Box 1. Tasks and Responsibilities of Hospital Pharmacists Described in Legislation23,24


Continued Professional Development

Hospital pharmacists must undertake lifelong learning to maintain their professional recognition, and the government has provided a framework for accreditation specifically for hospital pharmacists.23,24 Courses, scientific publications, presentations, posters, attendance at congresses, and a personal development plan can be used to obtain credits. Over each 5-year period, a hospital pharmacist must earn accreditation points in the following domains: organization and management of the hospital pharmacy, control and prevention of infections, pharmacotherapy, hospital technology, and radiopharmaceuticals. Postgraduate education is mainly organized by the professional associations of hospital pharmacists and the universities. The new educational program (established in 2012) and accreditation provide hospital pharmacists with the necessary skills for all of their tasks, so credentialing is not an issue.

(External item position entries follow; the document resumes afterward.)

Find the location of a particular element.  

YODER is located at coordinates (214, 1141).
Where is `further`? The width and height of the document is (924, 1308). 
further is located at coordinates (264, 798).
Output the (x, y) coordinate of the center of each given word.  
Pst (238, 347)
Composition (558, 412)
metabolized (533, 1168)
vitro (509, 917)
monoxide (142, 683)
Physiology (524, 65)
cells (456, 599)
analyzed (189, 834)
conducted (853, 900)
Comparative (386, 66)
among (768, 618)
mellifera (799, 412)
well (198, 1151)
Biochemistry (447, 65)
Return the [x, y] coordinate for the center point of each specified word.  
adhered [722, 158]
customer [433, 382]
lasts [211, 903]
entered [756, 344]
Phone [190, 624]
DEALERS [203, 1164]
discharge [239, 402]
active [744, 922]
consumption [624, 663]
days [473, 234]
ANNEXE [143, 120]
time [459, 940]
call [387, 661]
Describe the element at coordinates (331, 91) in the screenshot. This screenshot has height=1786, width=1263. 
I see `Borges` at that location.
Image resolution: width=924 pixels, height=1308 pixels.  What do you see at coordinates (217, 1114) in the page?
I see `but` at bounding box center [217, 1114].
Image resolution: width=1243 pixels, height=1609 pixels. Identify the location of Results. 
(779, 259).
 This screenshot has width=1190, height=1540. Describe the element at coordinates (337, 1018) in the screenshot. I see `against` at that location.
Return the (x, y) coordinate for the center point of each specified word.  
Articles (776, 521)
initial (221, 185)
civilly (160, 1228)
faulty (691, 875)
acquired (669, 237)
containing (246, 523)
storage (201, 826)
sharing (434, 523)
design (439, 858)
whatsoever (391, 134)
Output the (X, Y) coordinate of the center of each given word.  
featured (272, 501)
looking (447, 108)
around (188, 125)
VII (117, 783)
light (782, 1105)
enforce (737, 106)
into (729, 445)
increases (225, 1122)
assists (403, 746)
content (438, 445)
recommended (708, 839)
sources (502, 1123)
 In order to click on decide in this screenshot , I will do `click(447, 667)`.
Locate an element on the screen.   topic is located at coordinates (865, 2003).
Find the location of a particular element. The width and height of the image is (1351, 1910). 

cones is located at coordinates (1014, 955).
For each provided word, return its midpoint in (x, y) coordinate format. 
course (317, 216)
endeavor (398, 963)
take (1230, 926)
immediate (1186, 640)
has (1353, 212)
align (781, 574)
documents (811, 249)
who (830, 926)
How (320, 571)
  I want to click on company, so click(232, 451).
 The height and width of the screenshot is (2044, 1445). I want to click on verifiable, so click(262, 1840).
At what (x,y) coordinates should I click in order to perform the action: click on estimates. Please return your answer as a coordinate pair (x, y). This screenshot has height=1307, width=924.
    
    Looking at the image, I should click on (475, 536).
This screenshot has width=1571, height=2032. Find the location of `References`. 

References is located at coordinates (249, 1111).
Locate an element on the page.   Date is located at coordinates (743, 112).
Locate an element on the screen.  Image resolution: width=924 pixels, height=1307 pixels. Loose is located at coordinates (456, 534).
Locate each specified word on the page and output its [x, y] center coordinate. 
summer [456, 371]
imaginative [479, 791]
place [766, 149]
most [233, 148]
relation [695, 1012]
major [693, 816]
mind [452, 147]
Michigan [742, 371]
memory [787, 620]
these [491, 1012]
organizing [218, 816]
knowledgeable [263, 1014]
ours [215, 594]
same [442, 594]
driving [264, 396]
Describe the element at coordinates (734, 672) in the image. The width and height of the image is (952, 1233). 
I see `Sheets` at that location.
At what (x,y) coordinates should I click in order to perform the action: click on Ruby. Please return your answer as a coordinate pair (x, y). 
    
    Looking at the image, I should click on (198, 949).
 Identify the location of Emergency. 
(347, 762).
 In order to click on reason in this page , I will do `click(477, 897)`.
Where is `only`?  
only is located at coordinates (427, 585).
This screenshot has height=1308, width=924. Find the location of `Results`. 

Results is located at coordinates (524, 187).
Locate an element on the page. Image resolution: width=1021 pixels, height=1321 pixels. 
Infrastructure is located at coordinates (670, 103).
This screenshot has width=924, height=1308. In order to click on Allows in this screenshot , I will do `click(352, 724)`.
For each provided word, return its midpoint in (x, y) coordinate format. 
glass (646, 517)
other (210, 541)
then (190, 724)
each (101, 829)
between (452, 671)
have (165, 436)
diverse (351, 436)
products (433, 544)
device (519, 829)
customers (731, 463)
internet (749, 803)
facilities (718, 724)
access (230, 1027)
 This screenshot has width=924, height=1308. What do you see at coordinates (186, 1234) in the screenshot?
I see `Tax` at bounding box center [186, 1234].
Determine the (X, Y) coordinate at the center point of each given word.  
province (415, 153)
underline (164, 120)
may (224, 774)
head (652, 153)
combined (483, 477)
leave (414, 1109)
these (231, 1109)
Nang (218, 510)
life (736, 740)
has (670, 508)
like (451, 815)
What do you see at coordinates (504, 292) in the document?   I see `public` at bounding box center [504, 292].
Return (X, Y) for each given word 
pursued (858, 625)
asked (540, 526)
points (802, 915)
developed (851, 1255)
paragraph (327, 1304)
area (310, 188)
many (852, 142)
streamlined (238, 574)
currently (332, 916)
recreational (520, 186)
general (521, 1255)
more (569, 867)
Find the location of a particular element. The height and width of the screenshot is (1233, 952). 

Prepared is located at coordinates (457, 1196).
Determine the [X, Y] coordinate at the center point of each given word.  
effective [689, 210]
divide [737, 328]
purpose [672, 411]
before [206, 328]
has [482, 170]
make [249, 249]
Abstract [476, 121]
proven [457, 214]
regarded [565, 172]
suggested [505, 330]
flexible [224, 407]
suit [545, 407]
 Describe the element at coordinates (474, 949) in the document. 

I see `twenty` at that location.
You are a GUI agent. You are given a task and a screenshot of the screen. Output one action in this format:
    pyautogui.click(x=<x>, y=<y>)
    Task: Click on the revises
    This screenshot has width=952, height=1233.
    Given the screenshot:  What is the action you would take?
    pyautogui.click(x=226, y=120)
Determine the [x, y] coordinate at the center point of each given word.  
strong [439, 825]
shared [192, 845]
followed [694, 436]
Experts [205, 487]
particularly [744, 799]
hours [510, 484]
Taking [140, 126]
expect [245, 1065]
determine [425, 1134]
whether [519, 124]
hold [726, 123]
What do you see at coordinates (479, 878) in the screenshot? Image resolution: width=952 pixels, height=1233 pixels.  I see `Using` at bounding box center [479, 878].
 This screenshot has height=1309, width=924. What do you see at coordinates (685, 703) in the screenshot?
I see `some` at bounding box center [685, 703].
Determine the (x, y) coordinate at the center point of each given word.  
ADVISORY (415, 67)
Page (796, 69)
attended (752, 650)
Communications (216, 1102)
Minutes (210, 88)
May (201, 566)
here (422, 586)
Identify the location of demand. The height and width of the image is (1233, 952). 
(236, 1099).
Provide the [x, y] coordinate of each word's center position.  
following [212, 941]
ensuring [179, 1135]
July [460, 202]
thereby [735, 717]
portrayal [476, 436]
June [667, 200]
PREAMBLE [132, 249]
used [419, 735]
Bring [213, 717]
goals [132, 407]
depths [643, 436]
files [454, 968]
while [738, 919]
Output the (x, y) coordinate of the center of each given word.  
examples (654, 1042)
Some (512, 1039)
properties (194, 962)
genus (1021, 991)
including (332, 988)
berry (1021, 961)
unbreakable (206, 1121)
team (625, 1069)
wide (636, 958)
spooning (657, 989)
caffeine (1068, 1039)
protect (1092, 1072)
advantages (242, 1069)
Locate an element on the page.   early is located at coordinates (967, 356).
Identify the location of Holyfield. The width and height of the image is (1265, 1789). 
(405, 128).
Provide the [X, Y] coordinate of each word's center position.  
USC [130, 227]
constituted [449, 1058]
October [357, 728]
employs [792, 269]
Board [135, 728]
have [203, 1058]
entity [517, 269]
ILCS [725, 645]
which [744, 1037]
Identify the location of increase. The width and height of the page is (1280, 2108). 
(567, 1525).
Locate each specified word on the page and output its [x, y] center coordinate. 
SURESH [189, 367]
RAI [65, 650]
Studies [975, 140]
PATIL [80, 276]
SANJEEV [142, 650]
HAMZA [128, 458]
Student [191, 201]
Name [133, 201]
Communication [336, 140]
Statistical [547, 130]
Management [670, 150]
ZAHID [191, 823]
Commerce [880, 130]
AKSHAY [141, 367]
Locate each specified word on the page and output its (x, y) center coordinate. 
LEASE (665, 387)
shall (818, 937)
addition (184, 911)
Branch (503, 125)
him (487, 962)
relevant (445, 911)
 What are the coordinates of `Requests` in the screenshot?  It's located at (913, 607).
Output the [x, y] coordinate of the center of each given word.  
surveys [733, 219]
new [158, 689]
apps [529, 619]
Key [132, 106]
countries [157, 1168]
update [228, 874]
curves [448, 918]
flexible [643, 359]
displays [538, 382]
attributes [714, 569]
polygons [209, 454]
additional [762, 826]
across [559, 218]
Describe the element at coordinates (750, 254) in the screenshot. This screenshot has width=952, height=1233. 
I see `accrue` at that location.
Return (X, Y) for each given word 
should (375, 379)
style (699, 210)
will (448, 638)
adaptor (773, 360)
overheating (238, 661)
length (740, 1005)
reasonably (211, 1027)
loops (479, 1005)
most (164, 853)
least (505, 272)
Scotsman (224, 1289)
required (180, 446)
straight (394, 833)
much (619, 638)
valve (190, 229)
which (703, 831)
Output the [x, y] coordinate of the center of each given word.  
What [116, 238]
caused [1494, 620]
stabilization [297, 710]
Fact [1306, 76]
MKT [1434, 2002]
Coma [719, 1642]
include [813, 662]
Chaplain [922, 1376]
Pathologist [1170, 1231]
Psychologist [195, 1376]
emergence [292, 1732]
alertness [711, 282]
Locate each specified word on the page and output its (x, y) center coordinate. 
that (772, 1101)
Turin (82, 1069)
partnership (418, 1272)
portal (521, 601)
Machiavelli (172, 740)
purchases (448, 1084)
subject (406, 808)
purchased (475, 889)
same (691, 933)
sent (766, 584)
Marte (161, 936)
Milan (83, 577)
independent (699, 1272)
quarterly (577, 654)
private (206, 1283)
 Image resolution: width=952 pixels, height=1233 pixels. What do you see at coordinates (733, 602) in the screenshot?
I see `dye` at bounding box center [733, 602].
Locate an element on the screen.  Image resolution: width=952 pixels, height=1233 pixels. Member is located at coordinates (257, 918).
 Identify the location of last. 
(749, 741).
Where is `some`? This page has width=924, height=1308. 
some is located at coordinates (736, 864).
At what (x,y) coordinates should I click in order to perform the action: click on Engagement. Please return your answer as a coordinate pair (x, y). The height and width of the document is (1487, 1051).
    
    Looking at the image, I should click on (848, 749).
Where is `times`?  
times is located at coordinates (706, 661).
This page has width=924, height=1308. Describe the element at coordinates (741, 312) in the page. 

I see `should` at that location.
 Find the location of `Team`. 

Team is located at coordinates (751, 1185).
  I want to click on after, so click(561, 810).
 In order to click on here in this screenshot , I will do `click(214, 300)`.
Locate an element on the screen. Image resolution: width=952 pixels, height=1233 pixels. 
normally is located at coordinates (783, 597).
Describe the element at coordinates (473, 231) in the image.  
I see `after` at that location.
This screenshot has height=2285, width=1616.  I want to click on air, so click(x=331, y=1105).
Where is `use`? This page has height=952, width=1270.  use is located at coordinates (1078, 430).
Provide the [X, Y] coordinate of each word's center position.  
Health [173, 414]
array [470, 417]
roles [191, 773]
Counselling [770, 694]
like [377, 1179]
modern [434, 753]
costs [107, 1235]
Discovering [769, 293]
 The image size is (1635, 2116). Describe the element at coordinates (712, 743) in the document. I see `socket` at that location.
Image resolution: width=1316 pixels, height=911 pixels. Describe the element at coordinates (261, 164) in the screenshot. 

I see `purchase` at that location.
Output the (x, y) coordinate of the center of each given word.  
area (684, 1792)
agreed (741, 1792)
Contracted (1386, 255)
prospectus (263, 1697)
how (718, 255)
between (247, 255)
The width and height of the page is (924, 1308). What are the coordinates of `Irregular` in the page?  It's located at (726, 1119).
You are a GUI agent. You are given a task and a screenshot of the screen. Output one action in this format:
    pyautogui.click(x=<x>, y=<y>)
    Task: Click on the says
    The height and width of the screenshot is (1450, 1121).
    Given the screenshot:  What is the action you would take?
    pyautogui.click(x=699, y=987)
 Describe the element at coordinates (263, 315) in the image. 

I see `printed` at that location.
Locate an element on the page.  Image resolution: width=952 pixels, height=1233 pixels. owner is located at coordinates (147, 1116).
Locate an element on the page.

Development of Clinical Pharmacy

Over the past 2 decades, the function of hospital pharmacists has evolved from simply moving boxes and handling supplies to providing medication therapy to patients, with a concomitant shift in focus from the product to the patient.29 Key to this evolution has been the introduction of clinical pharmacy services.3035 In the year 2000, some universities and university hospitals started small clinical pharmacy projects, and the first hospital pharmacists started to appear on the wards, building up their experience with individual patients, in collaboration with physicians and nurses. In the years that followed, clinical pharmacy courses were started in the universities, with the development of clinical pharmacy services leading to the establishment of a “network of pharmacy and therapeutics committees” by the government in 2004. The goal of this network is to support the pharmacy and therapeutics committees of individual hospitals and to stimulate sharing of knowledge on guidelines. Introduction of the lump sum budget for medications in 2006 empowered hospital pharmacists, working under the auspices of the pharmacy and therapeutics committees, to start clinical pharmacy projects on the rational use of medicines. The government reinvested part of the savings (1.87 million euros over 18 months) realized on the national medication budget toward financing 80 pilot projects in clinical pharmacy. These projects were undertaken on different wards (e.g., geriatrics, cardiology, orthopedics, emergency department, oncology) and focused on a variety of services (e.g., medication reconciliation and discharge information; clinical parameters such as international normalized ratio, renal function, nephrotoxicity, QT-prolongation; record review for selected pharmacological groups [e.g., antibiotics]; and clinical decision support systems for electronic prescription of medicines). Funding for these pilot projects was initially extended until 2014, and from January 2015 onward, funding has been consolidated into the regular financing for all acute care hospitals.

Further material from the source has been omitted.